The Flight: For us, visual elements are really important to get us into the world. We always try and gather as much concept art, gameplay videos and mood boards from the developer as possible. The smallest details in design can influence the musical direction we take massively.

Q: What sort of hardware and software do you use to create your music?

The Flight: We use Apple Mac computers, running Logic Pro with Universal Audio interfaces. Lots of plugins; Native Instruments, Spitfire Audio, Eventide, Audio Damage, to name but a few. Hardware-wise, we have a large collection of vintage analogue synthesisers, and lots and lots of instruments.

Q: What is the process behind which instruments or sounds get used for certain atmospheres in the game?

The Flight: As soon as we see the brief and the first visuals, we are both hearing music in our heads; sounds, instruments, feels. For Odyssey it was finding ancient-sounding solo instruments, and then using them in a modern way, like the way the franchise blends history and sci-fi. Next, we will run our vision past the developers and the audio director/ music supervisor, and see if it links up with what they were thinking too. Once we all are on the same page, we will then try and look at the game as a whole, to see if there are any ‘rules’ we can apply across the project; which instruments to use in which areas, what characters require themes, and how they should make the player feel. With today’s technology, anything is possible, so having an overall vision like this is hugely important.

Q: Surely you had some key figures in your life during your education, right? Which artists inspired you and / or keep being a source of inspiration for you nowadays?

Joe: For me it was my dad, who owns a vast vinyl collection, including a large selection of film scores from the 1970s. I spent my teenage years listening to OSTs on my walkman rather than contemporary pop music, and have only recently realised how influential that has been on my career.

Alexis: Ours was a house of music too. My mum and dad were both folk music fans, and we would often play and sing together in the evenings. Important artists in my musical education were Richard Thompson, Leonard Cohen, Bert Jansch, and then later as I found electronic music, Aphex Twin, A Tribe Called Quest, The Beastie Boys, amongst many others.

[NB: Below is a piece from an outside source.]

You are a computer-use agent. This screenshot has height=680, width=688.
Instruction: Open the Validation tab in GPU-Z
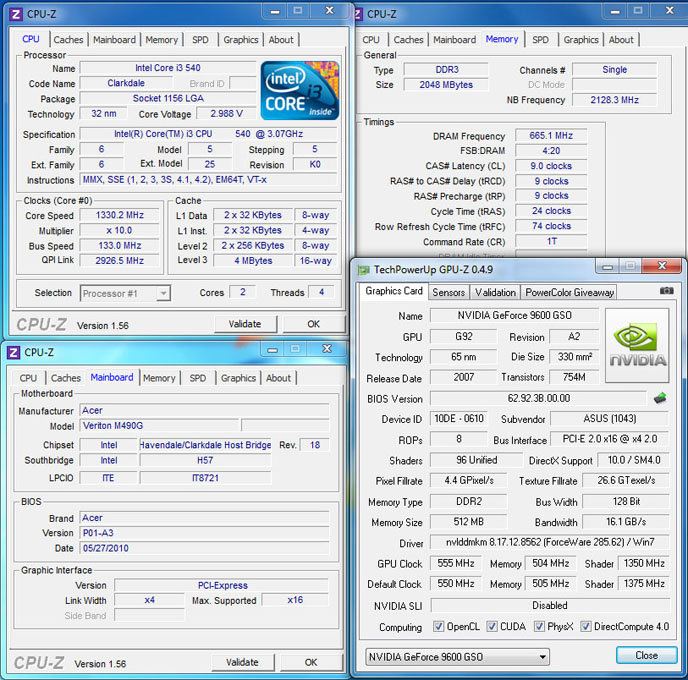click(x=495, y=292)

Q: In your résumé we can see how you worked both on movie/television (for example:Drugsland, Kids on the Edge) and videogame productions (Alien: Isolation, Horizon: Zero Dawn and Assassin's Creed Odyssey, amongst others). What are the differences, if there are any, between composing music for a movie and for a videogame? Do you prefer one over the other?

The Flight: One big difference between games and television is when you are engaged on the project. On TV or film you are usually employed during the post-production phase, which might be only a couple of months, and usually when everything but the editing is finished. With a game, the process is much longer, and you start writing in the middle of production, as everything is still being built.
Usually there is a lot more music to compose too, as they tend to be much longer experiences. For Odyssey we composed over four hours of music, and the game can be up to 100 hours long!

Q: Speaking about the gaming industry, which one of the games you worked on was your favourite in terms of inspiration for your music? Is there one of them that holds a special place for you?

The Flight: We have been lucky enough to work on some fantastic titles, and it would be very hard to choose between them. Alien was an amazing experience as we were both lifelong fans of the franchise, but then as soon as we saw Horizon we realised that was going to be a very special game too. Obviously with Odyssey being our most recent soundtrack, we think it contains some of our best work, but that’s up to others to decide…

Q: can see that you have already worked for the Assassin's Creed franchise on the Multiplayer soundtrack for Assassin's Creed 4: Black Flag. These are two very different locations and time periods: which one did you enjoy the most composing the score for?

The Flight: We enjoyed doing the Black Flag Multiplayer, pirates and palm trees, but with Odyssey we had the whole game to write. It’s always more rewarding to work on longer projects, as we can really immerse ourselves in the world.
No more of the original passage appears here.